**Data shown:**
++++++++++++++++++++

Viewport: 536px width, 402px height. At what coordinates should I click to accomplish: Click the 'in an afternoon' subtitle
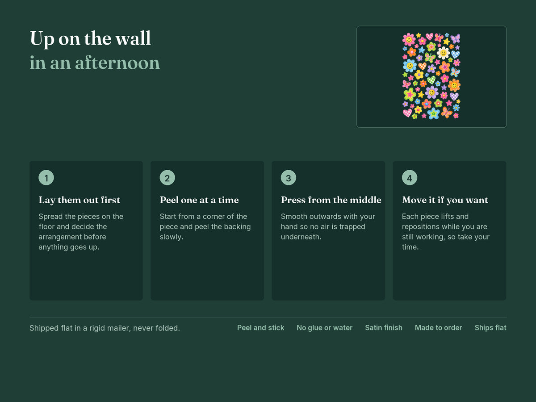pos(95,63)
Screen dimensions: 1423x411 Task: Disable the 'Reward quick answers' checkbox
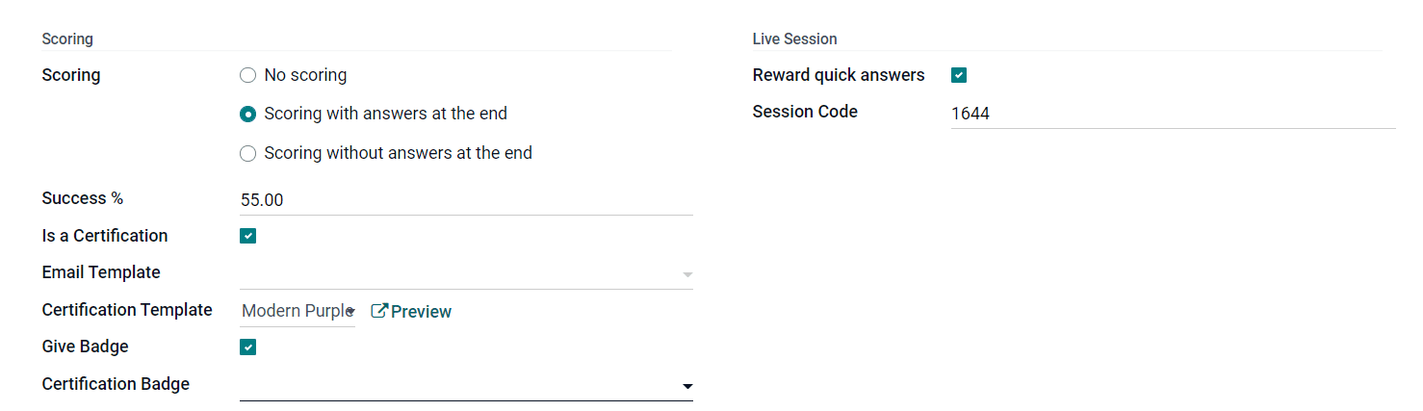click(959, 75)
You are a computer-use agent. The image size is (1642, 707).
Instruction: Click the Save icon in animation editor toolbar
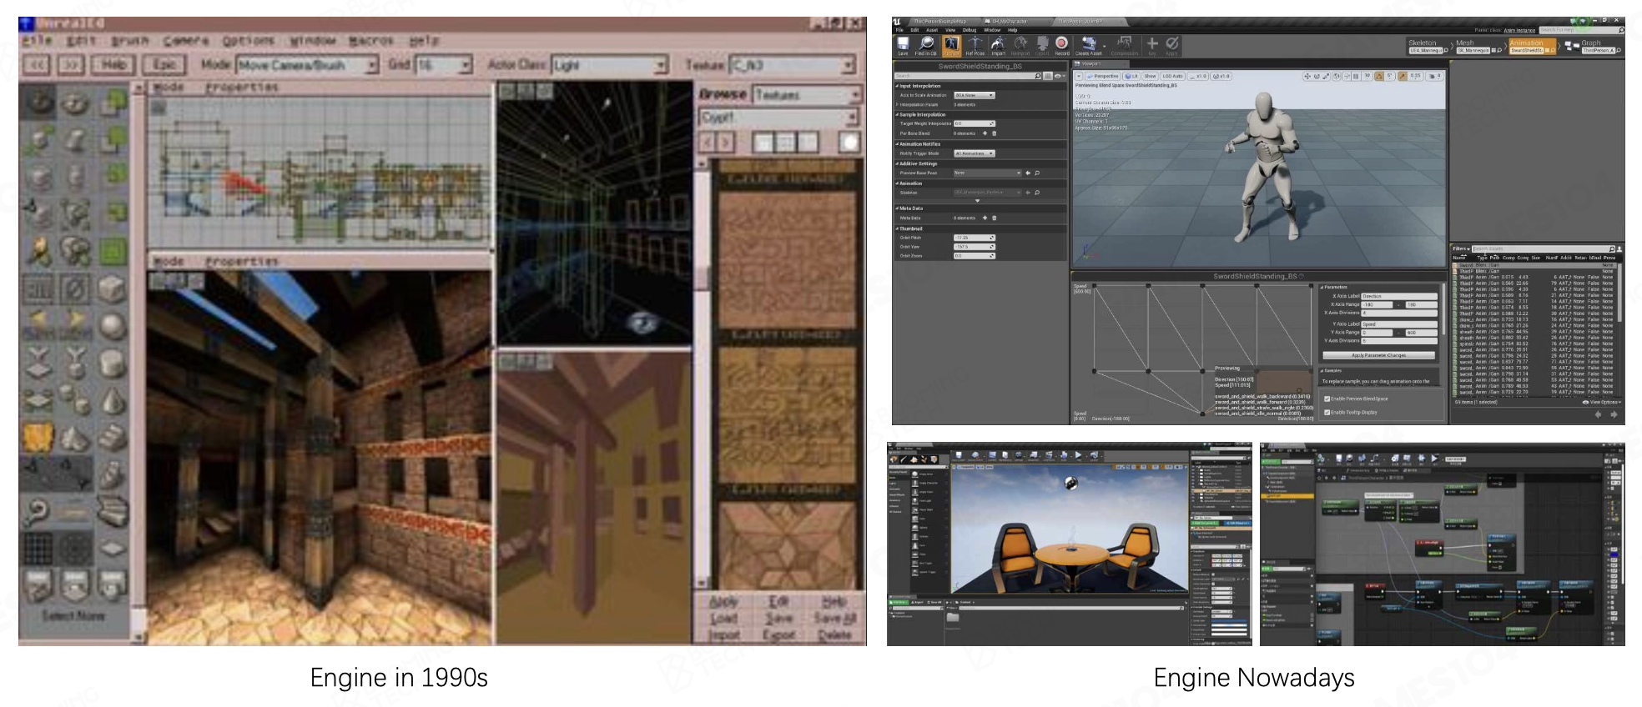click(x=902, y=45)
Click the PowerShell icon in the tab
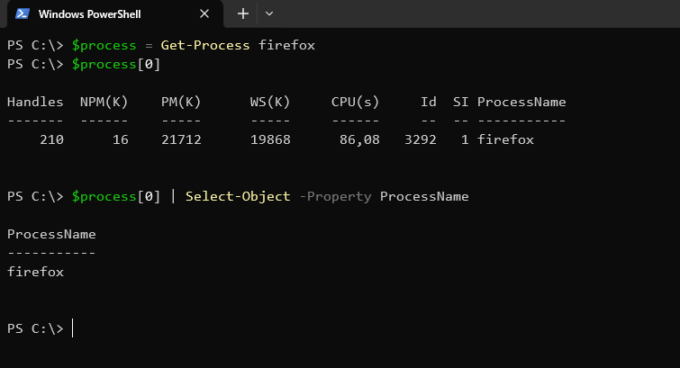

++++++++++++++++++++

**What you should do:**
Output only the lines from the one that contains "Screen dimensions: 1423x411" to the end of the entries above, both end lines included, and drop the pictures.

**Exercise response:**
Screen dimensions: 1423x411 Task: Disable the 'Reward quick answers' checkbox
click(959, 75)
You are a computer-use agent. The image size is (1642, 707).
Instruction: Click the Save icon in animation editor toolbar
click(x=902, y=45)
Click the PowerShell icon in the tab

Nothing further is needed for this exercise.